■ COMPITO DA SVOLGERE
Restituisci, copiandolo parola per parola, il passo del brano sull'industria dei chip che comincia dalle parole "Il moltiplicatore degli" e si ferma dopo le parole "di poche aziende.".

Il moltiplicatore degli investimenti di Intel sarà notevole e ben concentrato: quando le nuove fonderie saranno completate, nel 2024, si prevedono 3mila posti di lavoro ad alta specializzazione tecnica e alto salario creati e 15mila complessivamente generati dall’indotto. Proprio quanto atteso dall’amministrazione statunitense che, con la nuova strategia “build in America” mira ad unire prosperità e sicurezza nazionale. Ovvero coniugare le necessità della crescita economica con la possibilità di contare su un flusso continuo di componenti decisivi per l’industria tecnologica odierna. La carenza globale di semiconduttori cui si è assistito tra gennaio e febbraio e che, dall’elettronica all’auto, ha messo in difficoltà diversi settori dà l’idea della valenza strategica di un settore fondamentale e le cui dinamiche sono condizionate dalla volontà di poche aziende.
Non è solo la rivalità Usa-Cina a plasmare un settore problematico come quello dei chip, ma anche la sua concentrazione. Il big tech statunitense, in questo contesto, si trova nell’ambivalente situazione di doversi confrontare con concorrenti asiatici capaci di giocare a tutto campo, facendo la sponda sia con l’industria a stelle e strisce che con il rivale cinese. Tra i produttori sudcoreani, giapponesi e taiwanesi, è proprio un’azienda della Repubblica di Cina il punto di riferimento: la Taiwan Semiconductor Manufacturing Company, Tsmc, con sede proprio nell’isola nel Mar Cinese Meridionale.

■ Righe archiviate
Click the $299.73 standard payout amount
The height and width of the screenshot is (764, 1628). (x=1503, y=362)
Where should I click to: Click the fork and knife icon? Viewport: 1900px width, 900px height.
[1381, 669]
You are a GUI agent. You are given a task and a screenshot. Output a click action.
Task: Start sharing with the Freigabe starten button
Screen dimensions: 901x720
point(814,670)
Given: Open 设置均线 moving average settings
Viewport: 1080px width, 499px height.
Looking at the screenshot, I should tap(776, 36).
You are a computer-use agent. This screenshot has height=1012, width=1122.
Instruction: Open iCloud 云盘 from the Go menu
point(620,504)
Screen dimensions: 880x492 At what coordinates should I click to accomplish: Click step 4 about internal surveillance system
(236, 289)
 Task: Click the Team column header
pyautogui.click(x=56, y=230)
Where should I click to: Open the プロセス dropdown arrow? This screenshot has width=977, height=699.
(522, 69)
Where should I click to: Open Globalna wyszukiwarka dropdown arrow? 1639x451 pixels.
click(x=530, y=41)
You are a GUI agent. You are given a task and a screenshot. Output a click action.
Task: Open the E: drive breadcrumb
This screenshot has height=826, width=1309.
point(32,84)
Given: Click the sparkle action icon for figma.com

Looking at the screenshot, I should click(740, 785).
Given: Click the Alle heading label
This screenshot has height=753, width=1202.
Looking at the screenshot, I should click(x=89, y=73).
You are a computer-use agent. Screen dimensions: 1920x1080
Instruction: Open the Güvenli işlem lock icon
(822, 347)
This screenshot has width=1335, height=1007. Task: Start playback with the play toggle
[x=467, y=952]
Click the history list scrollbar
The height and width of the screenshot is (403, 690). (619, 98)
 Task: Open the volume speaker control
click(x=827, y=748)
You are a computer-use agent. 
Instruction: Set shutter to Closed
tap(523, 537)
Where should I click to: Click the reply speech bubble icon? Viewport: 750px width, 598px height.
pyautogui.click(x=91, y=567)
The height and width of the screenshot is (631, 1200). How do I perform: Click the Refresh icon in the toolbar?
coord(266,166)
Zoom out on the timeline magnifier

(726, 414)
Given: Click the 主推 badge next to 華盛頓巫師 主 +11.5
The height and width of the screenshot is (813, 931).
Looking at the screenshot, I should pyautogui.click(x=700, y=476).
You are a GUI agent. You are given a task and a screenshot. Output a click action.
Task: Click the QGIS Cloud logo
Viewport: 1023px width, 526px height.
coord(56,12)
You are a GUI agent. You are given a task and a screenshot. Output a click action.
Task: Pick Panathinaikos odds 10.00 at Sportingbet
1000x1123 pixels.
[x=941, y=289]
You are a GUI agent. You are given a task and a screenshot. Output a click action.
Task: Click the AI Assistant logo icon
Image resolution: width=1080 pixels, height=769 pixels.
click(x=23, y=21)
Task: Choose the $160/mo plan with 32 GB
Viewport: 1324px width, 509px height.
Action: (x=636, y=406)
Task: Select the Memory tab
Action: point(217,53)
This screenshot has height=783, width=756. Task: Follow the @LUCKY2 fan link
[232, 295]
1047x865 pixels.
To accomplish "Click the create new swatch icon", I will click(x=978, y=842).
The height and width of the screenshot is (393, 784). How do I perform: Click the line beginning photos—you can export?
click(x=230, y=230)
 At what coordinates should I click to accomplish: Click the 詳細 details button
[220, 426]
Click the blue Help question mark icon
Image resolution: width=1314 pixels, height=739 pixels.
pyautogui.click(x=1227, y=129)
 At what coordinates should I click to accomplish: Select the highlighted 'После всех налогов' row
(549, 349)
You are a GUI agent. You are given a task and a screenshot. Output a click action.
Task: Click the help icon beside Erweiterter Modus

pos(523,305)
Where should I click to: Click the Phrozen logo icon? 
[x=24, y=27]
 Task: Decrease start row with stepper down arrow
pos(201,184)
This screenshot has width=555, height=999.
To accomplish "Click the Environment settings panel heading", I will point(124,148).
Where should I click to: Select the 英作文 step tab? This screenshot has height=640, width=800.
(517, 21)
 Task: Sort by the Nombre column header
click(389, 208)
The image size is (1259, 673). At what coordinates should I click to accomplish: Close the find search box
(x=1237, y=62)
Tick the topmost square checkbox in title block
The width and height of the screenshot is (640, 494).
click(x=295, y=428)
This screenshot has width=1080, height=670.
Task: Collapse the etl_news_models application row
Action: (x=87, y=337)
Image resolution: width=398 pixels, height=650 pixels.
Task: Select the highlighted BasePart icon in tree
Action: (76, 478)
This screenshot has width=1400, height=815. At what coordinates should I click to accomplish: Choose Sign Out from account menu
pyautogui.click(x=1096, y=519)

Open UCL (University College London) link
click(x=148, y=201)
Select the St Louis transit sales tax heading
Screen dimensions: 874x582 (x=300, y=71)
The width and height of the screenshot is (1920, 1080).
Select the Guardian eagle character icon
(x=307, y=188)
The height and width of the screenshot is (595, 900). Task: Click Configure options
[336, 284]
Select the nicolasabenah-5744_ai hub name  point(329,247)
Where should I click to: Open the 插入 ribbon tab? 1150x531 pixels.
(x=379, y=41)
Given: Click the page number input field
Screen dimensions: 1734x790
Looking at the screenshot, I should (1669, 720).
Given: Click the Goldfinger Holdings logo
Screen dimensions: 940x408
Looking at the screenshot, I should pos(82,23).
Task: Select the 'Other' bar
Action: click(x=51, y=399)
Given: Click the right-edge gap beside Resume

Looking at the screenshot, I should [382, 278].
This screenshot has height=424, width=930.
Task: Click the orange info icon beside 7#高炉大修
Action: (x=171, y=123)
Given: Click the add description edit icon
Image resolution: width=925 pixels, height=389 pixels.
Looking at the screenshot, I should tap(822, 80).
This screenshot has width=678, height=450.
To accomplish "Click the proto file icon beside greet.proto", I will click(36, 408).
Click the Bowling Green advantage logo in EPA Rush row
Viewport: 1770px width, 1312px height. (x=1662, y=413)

■ RISULTATO DELL'ESERCIZIO
Il moltiplicatore degli investimenti di Intel sarà notevole e ben concentrato: quando le nuove fonderie saranno completate, nel 2024, si prevedono 3mila posti di lavoro ad alta specializzazione tecnica e alto salario creati e 15mila complessivamente generati dall’indotto. Proprio quanto atteso dall’amministrazione statunitense che, con la nuova strategia “build in America” mira ad unire prosperità e sicurezza nazionale. Ovvero coniugare le necessità della crescita economica con la possibilità di contare su un flusso continuo di componenti decisivi per l’industria tecnologica odierna. La carenza globale di semiconduttori cui si è assistito tra gennaio e febbraio e che, dall’elettronica all’auto, ha messo in difficoltà diversi settori dà l’idea della valenza strategica di un settore fondamentale e le cui dinamiche sono condizionate dalla volontà di poche aziende.